_PROBLEM STATEMENT_
If a line of the records holds the word "agent", copy it out.
▼
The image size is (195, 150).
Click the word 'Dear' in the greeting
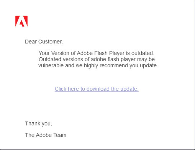click(31, 42)
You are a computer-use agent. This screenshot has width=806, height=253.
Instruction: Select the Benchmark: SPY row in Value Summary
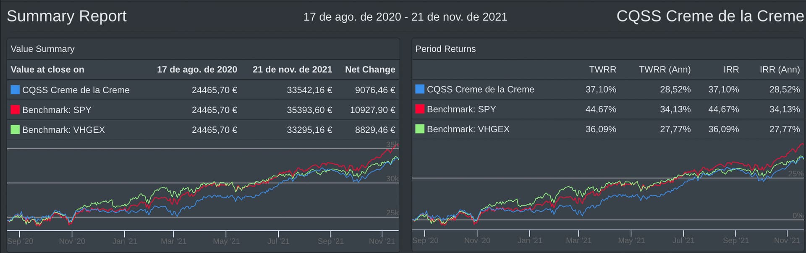203,110
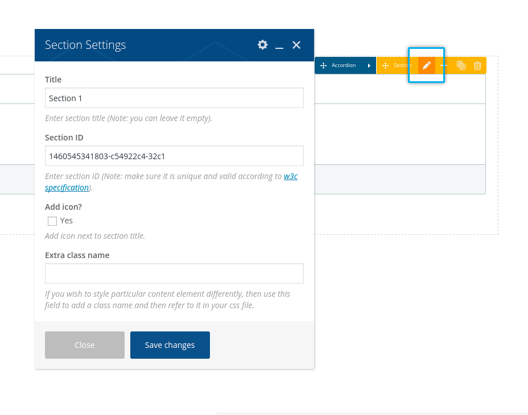Open the gear settings in dialog header

tap(262, 45)
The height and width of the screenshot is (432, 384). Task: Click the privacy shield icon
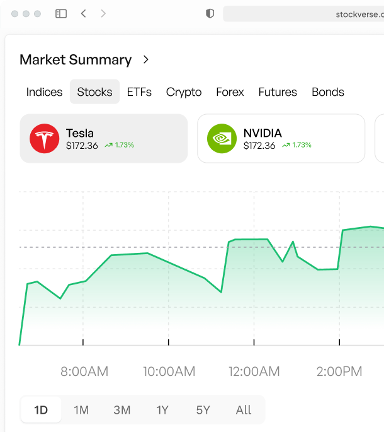[x=210, y=13]
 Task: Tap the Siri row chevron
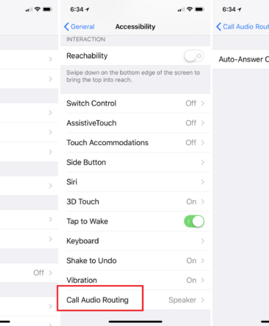pyautogui.click(x=202, y=182)
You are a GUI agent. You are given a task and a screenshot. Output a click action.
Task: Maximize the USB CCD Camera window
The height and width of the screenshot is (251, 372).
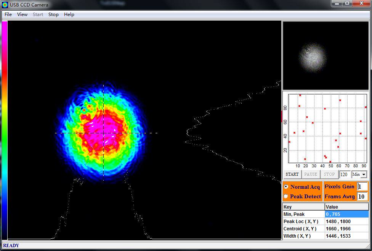347,3
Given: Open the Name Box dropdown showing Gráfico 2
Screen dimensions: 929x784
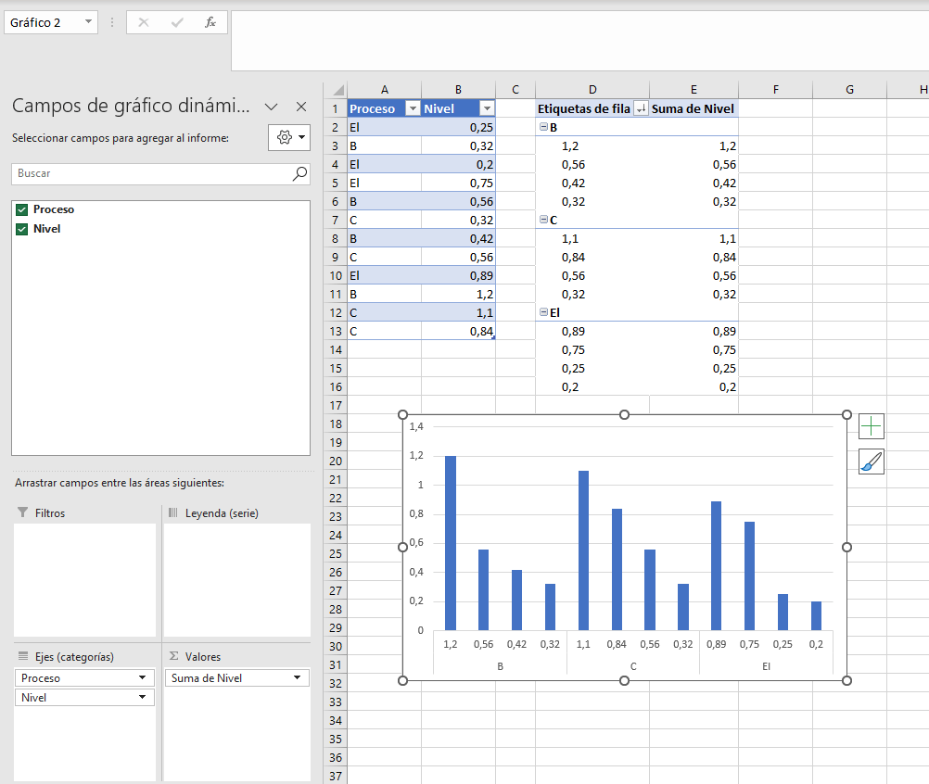Looking at the screenshot, I should pos(88,22).
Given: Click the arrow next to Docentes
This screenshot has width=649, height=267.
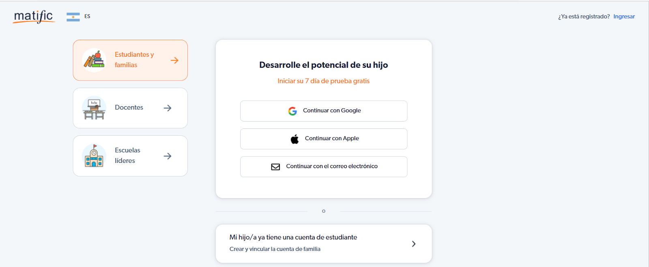Looking at the screenshot, I should tap(168, 108).
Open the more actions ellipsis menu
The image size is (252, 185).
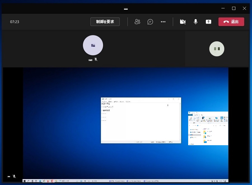(163, 22)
▲
_SOLUTION FOR THIS PROBLEM_
You are a computer-use agent. This screenshot has width=806, height=253.
You are a GUI agent. You are given a task and a screenshot. Output a click action.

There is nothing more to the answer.